Upgrading and constructing new transmission lines and substations for system reliability and increased access to renewable energy, including the Tehachapi, Devers-Colorado River, Eldorado-Ivanpah, and Red Bluff projects.
Completing installation of digital meters in households and small businesses, referred to as EdisonSmartConnectTM. Through 2011, SCE installed 3.8 million meters and plans to install the remaining 1.2 million meters during 2012.
Generation capital projects for nuclear and hydro-electric plants.

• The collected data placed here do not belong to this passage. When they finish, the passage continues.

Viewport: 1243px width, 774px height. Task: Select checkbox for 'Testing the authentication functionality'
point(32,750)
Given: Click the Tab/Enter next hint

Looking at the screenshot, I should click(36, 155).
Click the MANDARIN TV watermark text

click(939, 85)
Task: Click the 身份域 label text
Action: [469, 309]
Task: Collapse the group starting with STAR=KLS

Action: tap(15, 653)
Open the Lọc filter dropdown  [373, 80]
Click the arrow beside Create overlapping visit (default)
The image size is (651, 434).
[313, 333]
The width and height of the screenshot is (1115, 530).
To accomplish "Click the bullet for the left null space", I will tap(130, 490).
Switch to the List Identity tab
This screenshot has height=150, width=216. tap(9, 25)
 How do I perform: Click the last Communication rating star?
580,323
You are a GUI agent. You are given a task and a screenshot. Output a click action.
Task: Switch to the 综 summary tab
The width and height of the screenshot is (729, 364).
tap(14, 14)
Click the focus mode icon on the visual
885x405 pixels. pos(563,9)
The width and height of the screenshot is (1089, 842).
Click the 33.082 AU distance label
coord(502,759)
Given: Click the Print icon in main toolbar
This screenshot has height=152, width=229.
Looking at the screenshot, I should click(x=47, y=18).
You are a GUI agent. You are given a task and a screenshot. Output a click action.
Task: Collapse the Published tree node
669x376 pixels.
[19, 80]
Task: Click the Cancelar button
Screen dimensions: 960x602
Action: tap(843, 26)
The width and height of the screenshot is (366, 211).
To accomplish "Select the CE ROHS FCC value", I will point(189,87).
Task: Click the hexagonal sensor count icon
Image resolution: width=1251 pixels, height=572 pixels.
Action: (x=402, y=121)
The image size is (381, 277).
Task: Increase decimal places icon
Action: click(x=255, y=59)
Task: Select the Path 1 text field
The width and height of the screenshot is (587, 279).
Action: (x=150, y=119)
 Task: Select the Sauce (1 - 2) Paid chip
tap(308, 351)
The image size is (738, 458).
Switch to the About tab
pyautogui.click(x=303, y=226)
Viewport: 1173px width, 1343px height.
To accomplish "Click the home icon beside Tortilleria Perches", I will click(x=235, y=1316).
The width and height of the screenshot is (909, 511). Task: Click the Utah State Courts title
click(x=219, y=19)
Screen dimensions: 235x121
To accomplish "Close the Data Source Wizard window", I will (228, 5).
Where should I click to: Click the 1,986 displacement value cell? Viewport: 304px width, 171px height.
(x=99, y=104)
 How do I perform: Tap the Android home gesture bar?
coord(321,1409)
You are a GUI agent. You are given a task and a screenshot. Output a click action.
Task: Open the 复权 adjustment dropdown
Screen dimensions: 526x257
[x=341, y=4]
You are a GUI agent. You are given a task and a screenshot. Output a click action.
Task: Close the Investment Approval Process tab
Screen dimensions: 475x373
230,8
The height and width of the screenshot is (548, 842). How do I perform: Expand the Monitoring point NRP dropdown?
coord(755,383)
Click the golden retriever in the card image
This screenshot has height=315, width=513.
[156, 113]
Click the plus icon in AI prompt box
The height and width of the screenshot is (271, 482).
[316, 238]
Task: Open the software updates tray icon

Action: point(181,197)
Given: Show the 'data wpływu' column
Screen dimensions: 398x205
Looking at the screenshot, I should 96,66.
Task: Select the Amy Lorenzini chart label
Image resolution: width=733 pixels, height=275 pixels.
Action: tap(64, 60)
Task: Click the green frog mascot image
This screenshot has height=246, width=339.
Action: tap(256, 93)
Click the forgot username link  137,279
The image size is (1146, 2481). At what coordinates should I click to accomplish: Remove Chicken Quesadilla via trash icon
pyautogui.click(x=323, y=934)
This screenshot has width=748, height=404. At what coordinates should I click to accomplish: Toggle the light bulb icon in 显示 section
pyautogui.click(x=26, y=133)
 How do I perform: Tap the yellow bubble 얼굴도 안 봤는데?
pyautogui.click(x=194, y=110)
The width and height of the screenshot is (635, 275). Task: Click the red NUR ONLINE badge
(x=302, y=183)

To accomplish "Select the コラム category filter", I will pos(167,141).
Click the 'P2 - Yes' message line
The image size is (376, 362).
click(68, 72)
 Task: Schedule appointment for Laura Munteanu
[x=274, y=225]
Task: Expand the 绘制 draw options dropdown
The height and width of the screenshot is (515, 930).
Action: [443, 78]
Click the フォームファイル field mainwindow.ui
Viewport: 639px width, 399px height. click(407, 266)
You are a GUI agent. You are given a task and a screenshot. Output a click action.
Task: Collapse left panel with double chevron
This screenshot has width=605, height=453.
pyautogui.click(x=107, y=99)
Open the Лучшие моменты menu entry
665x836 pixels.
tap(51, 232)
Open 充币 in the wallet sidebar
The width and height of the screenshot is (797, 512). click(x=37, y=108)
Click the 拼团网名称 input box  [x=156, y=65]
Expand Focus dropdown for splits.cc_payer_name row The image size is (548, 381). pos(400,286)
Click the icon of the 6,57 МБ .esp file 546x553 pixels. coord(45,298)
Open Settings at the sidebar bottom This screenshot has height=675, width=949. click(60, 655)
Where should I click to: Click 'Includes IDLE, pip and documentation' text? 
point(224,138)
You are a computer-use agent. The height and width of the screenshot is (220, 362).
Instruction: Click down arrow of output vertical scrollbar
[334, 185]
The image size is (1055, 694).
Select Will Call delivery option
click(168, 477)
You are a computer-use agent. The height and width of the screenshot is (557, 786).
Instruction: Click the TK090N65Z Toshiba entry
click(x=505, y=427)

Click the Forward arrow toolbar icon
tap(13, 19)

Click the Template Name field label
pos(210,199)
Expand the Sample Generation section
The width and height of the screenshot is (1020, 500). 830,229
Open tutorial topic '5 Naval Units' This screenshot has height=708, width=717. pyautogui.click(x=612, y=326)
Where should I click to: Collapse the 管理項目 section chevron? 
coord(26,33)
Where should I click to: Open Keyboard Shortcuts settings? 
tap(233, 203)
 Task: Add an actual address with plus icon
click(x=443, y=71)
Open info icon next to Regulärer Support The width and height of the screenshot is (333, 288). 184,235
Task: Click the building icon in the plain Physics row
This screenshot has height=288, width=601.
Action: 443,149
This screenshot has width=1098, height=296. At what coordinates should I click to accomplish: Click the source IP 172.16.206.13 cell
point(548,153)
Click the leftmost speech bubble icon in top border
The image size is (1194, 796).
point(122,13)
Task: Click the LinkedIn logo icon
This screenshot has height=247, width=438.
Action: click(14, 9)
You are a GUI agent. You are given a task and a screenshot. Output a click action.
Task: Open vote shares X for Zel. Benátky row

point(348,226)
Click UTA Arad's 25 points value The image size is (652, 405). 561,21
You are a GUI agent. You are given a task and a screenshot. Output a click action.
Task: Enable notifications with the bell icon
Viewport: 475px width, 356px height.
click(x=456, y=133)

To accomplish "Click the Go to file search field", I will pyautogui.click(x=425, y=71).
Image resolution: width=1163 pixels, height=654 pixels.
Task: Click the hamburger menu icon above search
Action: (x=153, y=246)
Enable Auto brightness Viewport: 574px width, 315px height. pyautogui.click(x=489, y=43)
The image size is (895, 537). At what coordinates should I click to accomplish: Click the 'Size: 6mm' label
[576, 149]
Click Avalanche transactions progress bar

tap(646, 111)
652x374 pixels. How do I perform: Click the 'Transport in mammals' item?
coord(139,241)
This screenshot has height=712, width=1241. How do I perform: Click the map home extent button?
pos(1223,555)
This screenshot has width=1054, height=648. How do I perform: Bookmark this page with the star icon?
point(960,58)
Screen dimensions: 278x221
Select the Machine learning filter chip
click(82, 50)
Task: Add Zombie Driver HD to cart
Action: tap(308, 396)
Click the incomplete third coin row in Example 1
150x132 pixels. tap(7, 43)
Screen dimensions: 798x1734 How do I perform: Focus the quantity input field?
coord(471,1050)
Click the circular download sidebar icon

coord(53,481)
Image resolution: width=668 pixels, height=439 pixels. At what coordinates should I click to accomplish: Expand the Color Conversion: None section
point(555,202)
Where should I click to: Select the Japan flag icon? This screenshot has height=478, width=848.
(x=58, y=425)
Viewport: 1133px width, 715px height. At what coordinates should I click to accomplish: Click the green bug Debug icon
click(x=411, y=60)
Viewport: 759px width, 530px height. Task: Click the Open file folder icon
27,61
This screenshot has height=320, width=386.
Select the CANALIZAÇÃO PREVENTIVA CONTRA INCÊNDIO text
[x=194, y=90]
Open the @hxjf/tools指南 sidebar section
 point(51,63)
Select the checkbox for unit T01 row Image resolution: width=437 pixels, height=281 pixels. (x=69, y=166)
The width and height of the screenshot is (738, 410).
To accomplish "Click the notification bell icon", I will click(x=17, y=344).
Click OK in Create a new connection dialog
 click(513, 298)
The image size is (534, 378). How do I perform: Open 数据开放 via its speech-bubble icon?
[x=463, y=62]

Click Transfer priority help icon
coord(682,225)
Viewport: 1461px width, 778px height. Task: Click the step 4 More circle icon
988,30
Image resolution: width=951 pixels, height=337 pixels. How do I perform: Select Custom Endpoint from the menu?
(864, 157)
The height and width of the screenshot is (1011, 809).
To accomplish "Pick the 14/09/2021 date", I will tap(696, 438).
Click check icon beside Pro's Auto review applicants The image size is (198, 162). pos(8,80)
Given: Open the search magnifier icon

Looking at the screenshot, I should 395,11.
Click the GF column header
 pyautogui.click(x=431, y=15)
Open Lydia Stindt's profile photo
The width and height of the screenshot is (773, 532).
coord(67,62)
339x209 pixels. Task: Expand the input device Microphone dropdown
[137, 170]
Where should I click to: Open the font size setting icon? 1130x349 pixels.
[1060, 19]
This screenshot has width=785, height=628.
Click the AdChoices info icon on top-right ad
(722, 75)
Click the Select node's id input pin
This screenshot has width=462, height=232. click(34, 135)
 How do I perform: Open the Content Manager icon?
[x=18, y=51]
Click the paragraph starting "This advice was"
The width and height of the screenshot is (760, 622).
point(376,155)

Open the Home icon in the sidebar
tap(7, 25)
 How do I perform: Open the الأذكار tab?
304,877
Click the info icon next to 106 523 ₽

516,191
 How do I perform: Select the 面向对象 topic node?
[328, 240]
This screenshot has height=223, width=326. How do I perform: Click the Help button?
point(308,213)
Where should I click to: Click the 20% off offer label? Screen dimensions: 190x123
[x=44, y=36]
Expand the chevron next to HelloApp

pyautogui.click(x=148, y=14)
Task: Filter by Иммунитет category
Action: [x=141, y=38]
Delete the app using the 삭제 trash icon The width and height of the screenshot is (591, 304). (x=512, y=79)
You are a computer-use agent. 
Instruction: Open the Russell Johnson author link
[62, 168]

SCE forecasts capital expenditures in the range of $11.8 billion to $13.2 billion for 2012 – 2014. Actual capital spending will be affected by: changes in regulatory, environmental and engineering design requirements; permitting and project delays; cost and availability of labor, equipment and materials; and other factors as discussed further under "Liquidity and Capital Resources—Capital Investment Plan." SCE has experienced significant cost pressures on its Tehachapi and Devers-Colorado River Transmission Projects, primarily related to environmental monitoring and mitigation costs, scope changes and schedule delays. Currently, SCE is completing the final engineering design for these projects and expects to file revised cost estimates with the CPUC later this year. Subject to further permitting and schedule delays, SCE has revised its direct capital expenditure estimates for the Tehachapi Project to $2.5 billion from $2.1 billion and revised its estimates for the Devers-Colorado River Project to $860 million from $649 million. The Tehachapi Project may be further impacted by issues related to aviation marking and lighting and community opposition to portions of the line, as further discussed in "Liquidity and Capital Resources—Capital Investment Plan." Capital program cost increases have been partially offset by expenditures for other transmission reliability projects, which were deferred due to delays from once-through cooling requirements for coastal generating plants. SCE plans to utilize cash generated from its operations, tax benefits and issuance of additional debt and preferred equity to fund its capital needs.
Environmental Developments
For a discussion of environmental developments, see "Item 8. SCE Notes to Consolidated Financial Statements—Note 10. Environmental Developments."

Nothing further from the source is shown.